O güne kadarki en büyük eylemlerden biri 3 Mart 1917'de,
kentin büyük endüstri tesislerinden biri olan Putilov'un işçileri tarafından
örgütlendi. Hükümete karşı yapılan bu eylemler ve grevler, sonraki günlerde
artışa geçti. Eylemcilerin talepleri arasında "barış ve ekmek" yer
alıyordu.
Rusya'daki Fransa elçisi Maurice Paleologue, 6 Mart
tarihinde "Petrograd'da ekmek ve yakacak sıkıntısı yaşanıyor" diye
yazmıştı:
Sabah uyandığımda fırının önünde bekleyenlerin uzun bir
sıra oluşturduğunu gördüm. Bazıları bütün geceyi orada geçirmişti. Ülkede büyük
bir nakliye krizi var. Motorlar soğuktan bozulmuş, yedek parçaları üretecek
fabrikalarda ise işçiler grevde.

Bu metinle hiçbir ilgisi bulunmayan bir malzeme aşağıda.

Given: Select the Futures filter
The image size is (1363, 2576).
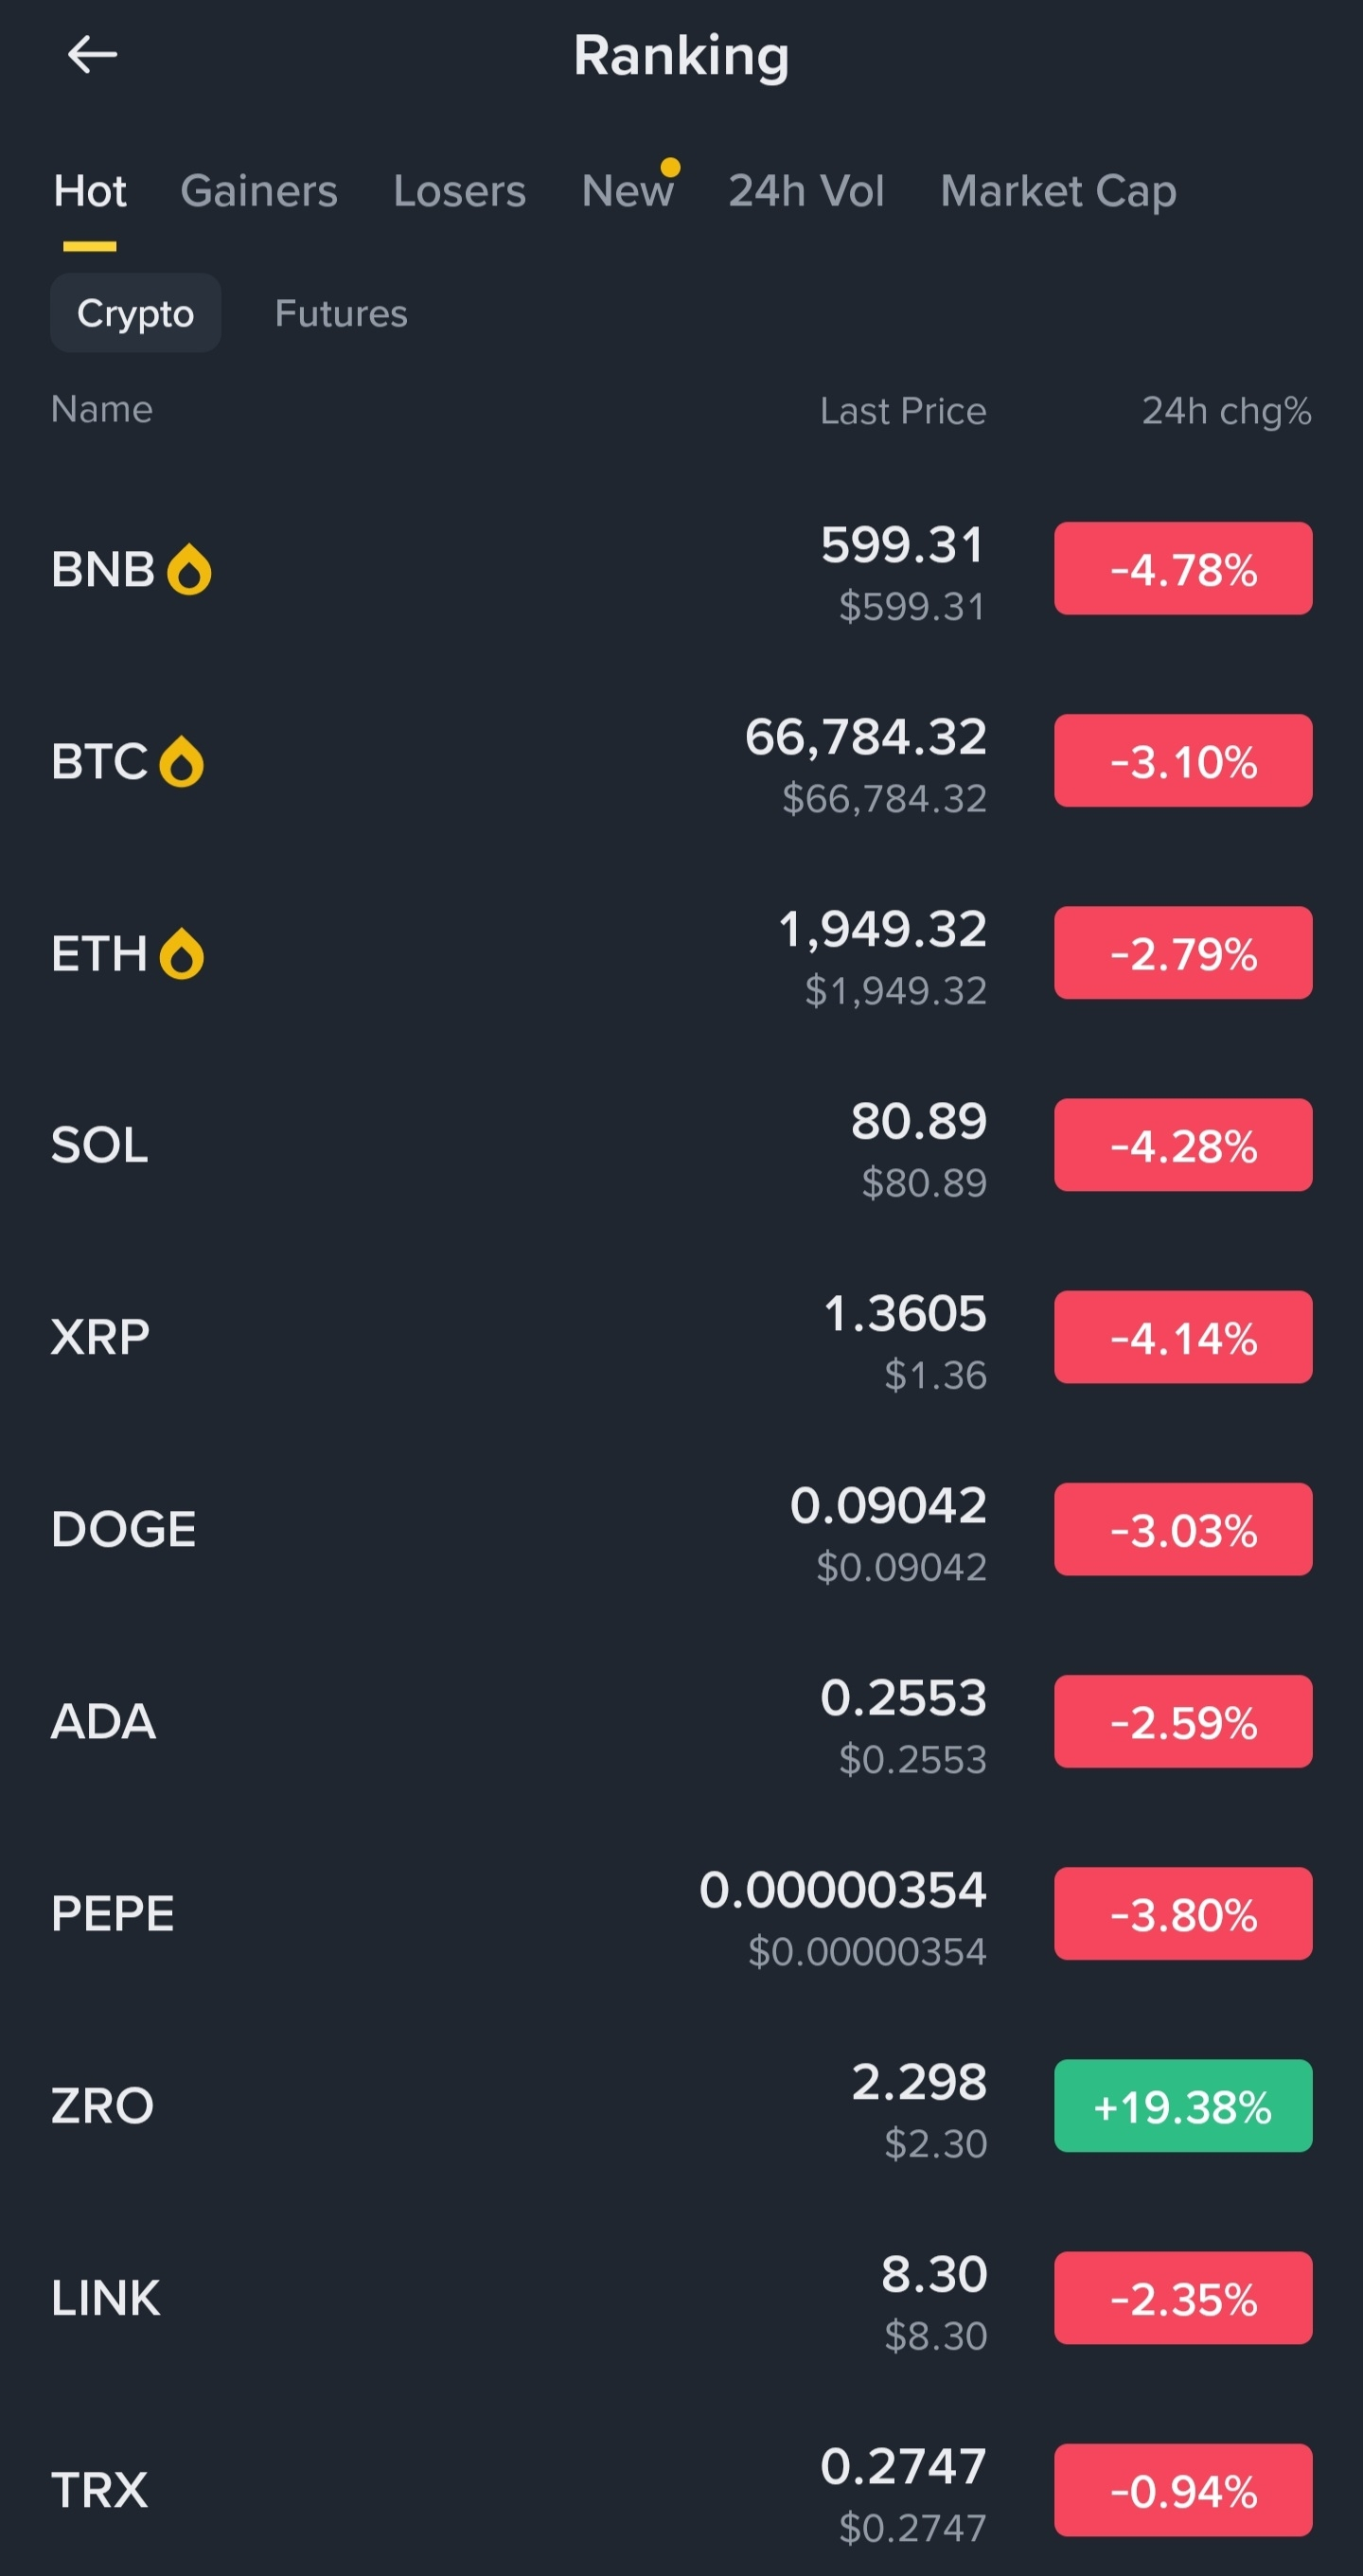Looking at the screenshot, I should 341,314.
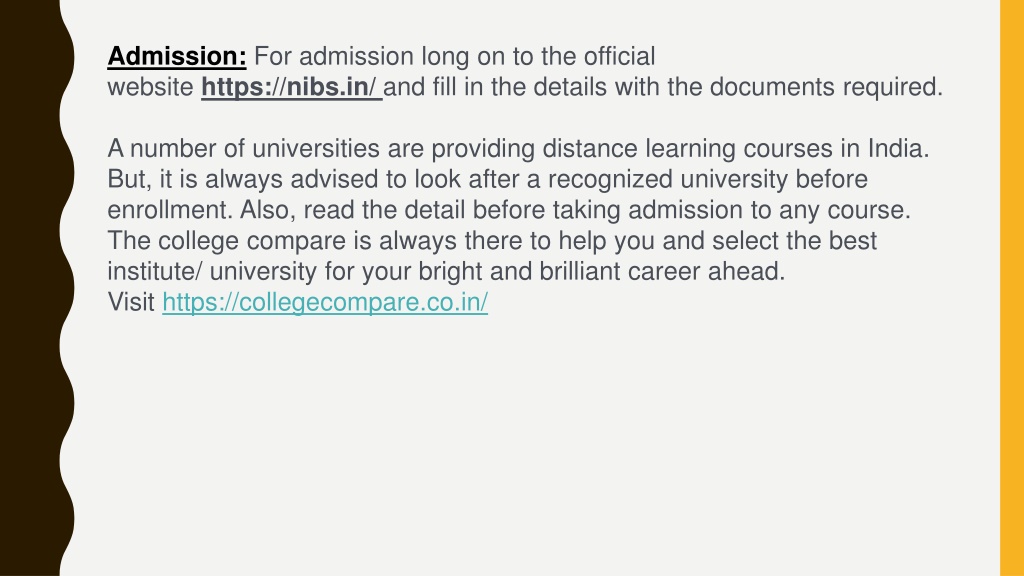Click the line starting "enrollment. Also, read the detail"

(x=509, y=210)
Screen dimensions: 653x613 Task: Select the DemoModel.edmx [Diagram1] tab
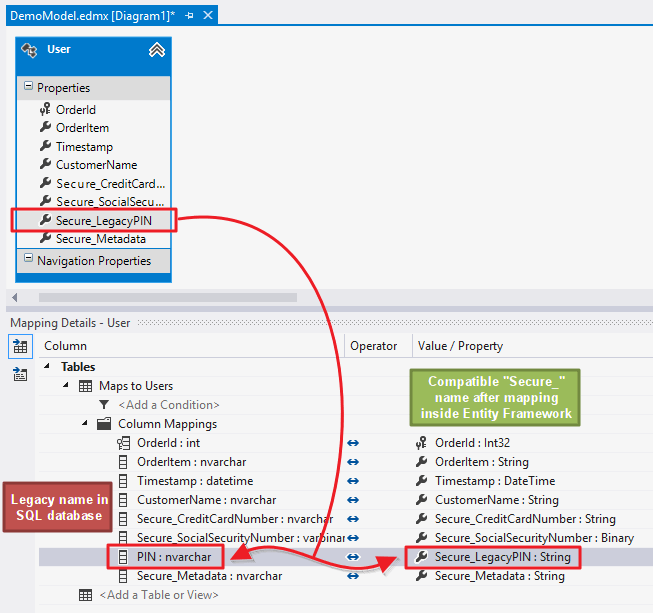click(90, 16)
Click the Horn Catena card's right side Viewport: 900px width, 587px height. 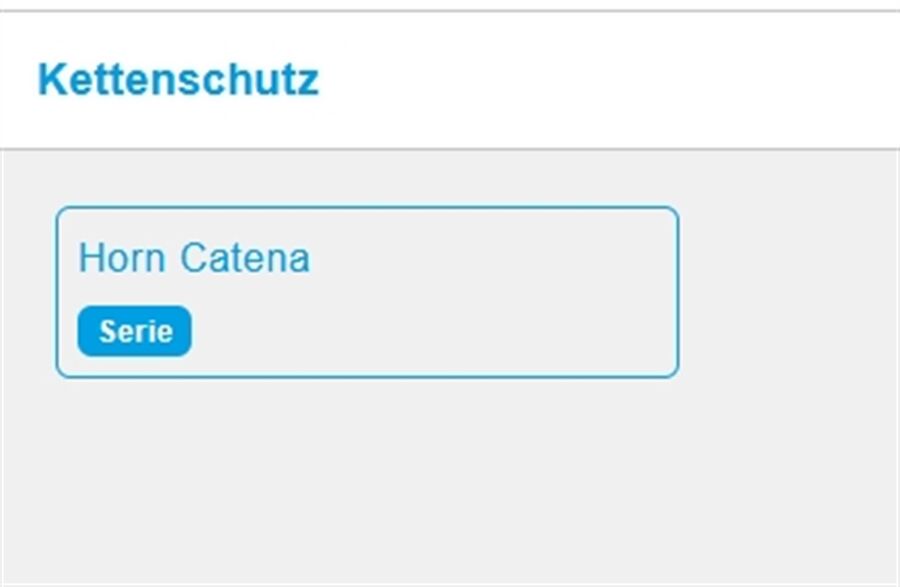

Yoğun karın da bazı demiryollarını tıkaması
nedeniyle ülke çapında 57 bin vagon hareket edemez hale gelmiş.
Paleologue, 8 Mart'ta insanların "ekmek ve barış"
sloganıyla sokağa çıktığını yazmış ve "havada devrim kokusu var"
ifadelerini kullanmıştı.
O gün Dünya Kadınlar Günü'nü kutlayan kadın işçiler de
eylemlere katıldı. On binlerle başlayan işçi eylemleri 9 Mart günü yüz bini
aştı. Bazı yerlerde fırınlar yağmalandı.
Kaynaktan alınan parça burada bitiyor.